**EXERCISE MATERIALS**.
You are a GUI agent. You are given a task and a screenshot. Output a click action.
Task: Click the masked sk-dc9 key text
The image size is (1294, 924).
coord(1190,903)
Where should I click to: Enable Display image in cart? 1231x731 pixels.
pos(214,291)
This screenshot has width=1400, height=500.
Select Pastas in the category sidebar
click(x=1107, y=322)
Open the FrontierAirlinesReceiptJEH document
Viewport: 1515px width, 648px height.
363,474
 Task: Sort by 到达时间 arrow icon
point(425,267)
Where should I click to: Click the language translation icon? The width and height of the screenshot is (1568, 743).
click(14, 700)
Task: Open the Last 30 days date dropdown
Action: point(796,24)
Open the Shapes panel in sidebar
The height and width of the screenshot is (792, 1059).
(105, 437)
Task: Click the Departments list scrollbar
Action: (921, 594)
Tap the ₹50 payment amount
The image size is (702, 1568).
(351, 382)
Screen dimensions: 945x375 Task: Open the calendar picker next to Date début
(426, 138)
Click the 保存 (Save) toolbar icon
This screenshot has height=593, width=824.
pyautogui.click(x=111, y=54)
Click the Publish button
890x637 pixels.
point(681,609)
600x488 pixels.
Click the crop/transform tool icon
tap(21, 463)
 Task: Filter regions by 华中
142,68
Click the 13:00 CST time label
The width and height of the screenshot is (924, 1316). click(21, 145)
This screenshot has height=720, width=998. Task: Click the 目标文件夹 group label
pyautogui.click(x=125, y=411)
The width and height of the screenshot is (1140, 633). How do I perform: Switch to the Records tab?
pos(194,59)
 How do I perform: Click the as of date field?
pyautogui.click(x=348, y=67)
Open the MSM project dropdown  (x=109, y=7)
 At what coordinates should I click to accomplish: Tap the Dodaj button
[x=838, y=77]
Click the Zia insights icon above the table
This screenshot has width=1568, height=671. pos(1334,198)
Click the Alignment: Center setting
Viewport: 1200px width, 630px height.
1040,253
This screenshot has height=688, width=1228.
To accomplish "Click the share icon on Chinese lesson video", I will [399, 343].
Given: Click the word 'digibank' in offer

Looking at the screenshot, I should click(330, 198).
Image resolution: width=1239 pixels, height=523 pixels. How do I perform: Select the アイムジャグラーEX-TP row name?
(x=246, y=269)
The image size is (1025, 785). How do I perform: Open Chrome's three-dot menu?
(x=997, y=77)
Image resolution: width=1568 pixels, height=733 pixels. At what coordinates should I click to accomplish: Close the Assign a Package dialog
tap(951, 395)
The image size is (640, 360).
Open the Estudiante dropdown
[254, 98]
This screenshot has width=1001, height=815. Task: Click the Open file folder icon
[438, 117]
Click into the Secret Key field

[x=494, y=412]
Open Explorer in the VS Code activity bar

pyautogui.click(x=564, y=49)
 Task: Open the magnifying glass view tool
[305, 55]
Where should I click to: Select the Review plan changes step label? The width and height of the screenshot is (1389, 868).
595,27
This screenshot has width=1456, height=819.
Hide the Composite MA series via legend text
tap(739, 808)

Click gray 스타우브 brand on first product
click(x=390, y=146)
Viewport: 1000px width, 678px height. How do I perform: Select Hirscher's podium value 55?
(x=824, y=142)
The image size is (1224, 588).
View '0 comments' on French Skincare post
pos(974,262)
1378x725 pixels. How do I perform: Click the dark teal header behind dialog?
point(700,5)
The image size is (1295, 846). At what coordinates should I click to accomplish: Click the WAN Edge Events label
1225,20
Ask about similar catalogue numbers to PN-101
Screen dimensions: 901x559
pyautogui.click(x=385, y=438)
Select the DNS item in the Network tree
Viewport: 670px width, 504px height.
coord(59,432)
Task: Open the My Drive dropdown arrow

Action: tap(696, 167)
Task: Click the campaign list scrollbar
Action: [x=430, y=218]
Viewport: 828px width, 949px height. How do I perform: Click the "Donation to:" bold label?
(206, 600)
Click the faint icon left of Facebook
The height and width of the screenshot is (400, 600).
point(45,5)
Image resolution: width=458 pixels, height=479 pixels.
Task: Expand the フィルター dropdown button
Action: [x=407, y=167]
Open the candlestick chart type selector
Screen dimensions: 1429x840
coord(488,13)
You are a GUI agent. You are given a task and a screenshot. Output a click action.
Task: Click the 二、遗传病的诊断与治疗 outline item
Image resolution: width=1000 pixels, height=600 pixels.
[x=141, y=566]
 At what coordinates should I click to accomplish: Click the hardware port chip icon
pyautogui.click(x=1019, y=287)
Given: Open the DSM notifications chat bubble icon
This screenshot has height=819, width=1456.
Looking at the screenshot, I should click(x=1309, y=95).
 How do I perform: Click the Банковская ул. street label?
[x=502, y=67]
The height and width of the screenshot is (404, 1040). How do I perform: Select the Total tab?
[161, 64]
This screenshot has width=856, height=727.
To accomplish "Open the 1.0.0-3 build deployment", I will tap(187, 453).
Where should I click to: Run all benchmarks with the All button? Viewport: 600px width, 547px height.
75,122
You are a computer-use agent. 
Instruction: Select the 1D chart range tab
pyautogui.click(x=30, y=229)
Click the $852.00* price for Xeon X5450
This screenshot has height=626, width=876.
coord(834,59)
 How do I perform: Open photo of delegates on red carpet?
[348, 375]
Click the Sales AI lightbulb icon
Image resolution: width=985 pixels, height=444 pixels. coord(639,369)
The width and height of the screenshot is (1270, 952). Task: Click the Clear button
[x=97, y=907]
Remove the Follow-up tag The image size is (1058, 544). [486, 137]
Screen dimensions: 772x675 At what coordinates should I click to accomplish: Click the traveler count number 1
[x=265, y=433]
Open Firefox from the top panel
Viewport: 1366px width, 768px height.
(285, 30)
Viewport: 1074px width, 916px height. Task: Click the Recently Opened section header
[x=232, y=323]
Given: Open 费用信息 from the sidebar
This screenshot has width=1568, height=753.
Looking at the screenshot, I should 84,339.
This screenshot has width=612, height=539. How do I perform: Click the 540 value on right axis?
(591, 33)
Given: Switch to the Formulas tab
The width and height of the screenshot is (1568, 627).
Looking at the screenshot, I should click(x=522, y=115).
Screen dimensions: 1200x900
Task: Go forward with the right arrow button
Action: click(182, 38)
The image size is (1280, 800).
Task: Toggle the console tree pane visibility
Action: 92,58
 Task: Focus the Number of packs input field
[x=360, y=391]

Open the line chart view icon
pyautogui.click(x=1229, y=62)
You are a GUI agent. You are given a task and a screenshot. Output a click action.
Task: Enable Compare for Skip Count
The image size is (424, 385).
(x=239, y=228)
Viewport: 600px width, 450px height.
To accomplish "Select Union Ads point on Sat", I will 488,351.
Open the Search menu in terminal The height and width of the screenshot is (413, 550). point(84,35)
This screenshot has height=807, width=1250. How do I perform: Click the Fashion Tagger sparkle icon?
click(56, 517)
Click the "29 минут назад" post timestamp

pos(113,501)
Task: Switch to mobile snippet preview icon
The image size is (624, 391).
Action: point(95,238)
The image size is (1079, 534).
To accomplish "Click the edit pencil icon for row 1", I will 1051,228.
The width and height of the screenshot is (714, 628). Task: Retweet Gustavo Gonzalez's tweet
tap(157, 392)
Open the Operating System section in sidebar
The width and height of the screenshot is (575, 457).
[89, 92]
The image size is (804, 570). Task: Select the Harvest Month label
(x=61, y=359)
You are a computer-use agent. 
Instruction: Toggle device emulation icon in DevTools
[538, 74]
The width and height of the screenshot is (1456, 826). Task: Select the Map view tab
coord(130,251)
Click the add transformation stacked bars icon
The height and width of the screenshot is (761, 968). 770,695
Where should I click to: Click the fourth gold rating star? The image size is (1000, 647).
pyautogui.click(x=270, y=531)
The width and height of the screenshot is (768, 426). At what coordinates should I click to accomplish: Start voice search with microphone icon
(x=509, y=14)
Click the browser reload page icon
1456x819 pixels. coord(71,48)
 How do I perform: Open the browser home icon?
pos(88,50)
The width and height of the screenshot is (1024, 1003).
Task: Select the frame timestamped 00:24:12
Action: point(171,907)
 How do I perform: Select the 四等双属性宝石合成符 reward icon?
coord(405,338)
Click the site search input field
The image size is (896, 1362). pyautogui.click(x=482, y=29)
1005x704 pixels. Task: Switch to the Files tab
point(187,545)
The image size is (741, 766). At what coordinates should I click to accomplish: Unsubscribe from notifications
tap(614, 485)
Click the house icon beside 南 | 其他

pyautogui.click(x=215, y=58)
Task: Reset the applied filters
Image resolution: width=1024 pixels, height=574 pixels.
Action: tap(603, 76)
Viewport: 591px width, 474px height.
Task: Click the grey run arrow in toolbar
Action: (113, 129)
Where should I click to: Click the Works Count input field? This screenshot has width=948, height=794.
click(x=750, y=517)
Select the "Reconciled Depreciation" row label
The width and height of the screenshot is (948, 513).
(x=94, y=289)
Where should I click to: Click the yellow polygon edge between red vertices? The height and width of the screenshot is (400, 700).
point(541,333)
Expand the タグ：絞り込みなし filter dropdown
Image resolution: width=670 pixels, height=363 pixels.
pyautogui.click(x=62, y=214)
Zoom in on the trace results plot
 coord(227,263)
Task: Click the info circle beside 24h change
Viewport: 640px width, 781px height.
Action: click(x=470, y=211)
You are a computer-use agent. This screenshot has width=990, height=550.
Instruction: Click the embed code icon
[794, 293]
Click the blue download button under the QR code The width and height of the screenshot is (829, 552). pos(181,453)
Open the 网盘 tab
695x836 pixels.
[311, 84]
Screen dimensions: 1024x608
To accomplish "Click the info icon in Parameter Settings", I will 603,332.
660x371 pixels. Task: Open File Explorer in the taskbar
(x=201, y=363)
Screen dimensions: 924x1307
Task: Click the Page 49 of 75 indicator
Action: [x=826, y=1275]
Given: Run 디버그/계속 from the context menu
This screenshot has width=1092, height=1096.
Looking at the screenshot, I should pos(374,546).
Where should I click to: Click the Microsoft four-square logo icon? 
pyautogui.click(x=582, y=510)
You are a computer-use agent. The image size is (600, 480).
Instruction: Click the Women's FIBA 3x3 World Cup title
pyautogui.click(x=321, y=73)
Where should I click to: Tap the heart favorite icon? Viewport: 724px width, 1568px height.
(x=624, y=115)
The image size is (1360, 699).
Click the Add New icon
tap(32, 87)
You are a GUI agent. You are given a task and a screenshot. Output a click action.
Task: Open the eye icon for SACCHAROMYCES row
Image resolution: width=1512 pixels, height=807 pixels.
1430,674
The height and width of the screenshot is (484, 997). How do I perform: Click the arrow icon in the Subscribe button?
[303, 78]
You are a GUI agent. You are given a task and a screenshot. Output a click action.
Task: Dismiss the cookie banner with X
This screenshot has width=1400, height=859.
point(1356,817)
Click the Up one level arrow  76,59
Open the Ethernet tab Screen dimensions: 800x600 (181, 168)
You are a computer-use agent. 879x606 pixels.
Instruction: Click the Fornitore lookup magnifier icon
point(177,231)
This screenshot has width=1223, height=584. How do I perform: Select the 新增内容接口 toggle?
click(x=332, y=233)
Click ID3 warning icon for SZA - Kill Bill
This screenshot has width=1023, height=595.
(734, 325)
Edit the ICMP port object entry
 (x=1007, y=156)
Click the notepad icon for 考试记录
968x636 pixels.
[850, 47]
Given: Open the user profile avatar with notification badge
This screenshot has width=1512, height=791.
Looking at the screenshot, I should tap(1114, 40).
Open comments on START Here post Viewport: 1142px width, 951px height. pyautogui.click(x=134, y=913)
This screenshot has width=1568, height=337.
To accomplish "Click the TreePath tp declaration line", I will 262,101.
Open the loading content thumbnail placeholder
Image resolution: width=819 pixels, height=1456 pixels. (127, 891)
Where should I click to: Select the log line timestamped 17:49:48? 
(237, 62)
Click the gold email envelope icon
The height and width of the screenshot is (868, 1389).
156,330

**TASK TO CARRY OUT**. Only the lines with the string "will" are wanted; pick them out of the records above and copy them.

**REPLY TO THE EXERCISE**.
To accomplish "Click the share icon on Chinese lesson video", I will [399, 343].
To accomplish "Open the 1.0.0-3 build deployment", I will tap(187, 453).
To accomplish "Select Union Ads point on Sat", I will 488,351.
To accomplish "Click the edit pencil icon for row 1", I will 1051,228.
To accomplish "Click the info icon in Parameter Settings", I will 603,332.
To accomplish "Click the TreePath tp declaration line", I will 262,101.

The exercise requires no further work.